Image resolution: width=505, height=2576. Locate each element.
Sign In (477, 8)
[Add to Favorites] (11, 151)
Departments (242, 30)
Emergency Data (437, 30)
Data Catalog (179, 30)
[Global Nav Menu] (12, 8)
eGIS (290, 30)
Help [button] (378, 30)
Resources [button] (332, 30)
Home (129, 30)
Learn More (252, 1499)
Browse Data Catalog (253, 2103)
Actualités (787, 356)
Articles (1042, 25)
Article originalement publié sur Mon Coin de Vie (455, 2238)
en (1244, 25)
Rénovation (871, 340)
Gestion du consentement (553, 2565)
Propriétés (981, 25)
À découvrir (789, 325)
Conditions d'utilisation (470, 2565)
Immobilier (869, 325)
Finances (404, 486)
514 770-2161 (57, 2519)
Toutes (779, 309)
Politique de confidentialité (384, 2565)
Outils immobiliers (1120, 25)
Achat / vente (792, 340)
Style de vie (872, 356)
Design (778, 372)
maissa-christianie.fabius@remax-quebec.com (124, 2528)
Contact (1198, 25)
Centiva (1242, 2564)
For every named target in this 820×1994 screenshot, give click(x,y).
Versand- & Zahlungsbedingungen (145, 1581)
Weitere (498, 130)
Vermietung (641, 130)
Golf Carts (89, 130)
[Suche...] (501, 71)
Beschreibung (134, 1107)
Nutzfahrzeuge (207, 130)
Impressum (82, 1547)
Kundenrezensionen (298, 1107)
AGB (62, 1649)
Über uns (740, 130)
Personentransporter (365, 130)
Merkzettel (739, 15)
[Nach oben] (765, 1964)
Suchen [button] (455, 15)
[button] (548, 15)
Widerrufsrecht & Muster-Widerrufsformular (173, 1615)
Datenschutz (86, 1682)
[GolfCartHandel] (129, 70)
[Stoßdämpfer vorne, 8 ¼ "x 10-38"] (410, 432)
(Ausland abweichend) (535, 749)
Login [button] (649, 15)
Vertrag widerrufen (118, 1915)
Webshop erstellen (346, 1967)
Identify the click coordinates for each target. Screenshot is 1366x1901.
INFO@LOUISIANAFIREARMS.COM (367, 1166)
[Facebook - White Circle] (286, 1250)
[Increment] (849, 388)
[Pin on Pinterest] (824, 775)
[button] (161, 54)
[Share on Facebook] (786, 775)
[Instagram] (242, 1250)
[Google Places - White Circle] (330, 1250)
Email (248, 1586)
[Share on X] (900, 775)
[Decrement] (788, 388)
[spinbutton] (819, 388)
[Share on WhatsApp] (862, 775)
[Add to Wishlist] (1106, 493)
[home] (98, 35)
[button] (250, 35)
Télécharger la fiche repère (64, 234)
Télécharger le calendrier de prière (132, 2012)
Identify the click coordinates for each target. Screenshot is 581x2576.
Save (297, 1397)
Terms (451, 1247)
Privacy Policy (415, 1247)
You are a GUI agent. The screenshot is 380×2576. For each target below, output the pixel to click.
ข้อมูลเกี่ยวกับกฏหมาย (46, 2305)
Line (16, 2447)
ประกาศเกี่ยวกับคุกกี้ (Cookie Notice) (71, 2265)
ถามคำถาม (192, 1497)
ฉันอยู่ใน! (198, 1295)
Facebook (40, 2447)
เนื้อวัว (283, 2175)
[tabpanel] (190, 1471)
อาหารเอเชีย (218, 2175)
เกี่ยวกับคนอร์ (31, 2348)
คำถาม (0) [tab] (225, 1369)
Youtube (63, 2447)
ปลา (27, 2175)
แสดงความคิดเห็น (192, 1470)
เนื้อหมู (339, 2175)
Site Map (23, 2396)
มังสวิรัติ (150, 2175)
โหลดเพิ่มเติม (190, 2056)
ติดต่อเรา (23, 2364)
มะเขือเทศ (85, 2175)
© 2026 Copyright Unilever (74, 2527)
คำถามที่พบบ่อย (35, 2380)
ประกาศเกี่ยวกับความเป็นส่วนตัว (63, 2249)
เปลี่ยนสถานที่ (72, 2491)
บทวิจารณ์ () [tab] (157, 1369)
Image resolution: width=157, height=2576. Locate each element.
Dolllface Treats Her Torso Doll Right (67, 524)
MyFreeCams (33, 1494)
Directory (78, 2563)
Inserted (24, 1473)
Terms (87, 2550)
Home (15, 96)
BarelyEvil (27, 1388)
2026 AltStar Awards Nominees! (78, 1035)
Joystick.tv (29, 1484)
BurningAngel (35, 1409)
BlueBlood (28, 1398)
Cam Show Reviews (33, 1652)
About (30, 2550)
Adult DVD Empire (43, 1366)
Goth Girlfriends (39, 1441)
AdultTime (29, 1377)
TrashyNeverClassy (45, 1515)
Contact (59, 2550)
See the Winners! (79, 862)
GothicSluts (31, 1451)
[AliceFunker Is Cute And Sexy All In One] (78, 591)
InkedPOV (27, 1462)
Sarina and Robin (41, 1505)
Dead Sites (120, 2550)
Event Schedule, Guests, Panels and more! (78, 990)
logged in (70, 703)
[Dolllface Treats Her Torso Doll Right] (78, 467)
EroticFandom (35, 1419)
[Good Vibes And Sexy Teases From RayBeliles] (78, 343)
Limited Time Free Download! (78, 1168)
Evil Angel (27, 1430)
■ ■ ■
→ **The task**:
In the listing above, find the line with "[GolfCartHandel] (129, 70)" and the line with "[Share on Facebook] (786, 775)", then print exactly those two lines and every line between them, and nothing more.

→ **Result**:
[GolfCartHandel] (129, 70)
[Stoßdämpfer vorne, 8 ¼ "x 10-38"] (410, 432)
(Ausland abweichend) (535, 749)
Login [button] (649, 15)
Vertrag widerrufen (118, 1915)
Webshop erstellen (346, 1967)
Identify the click coordinates for each target. Screenshot is 1366x1901.
INFO@LOUISIANAFIREARMS.COM (367, 1166)
[Facebook - White Circle] (286, 1250)
[Increment] (849, 388)
[Pin on Pinterest] (824, 775)
[button] (161, 54)
[Share on Facebook] (786, 775)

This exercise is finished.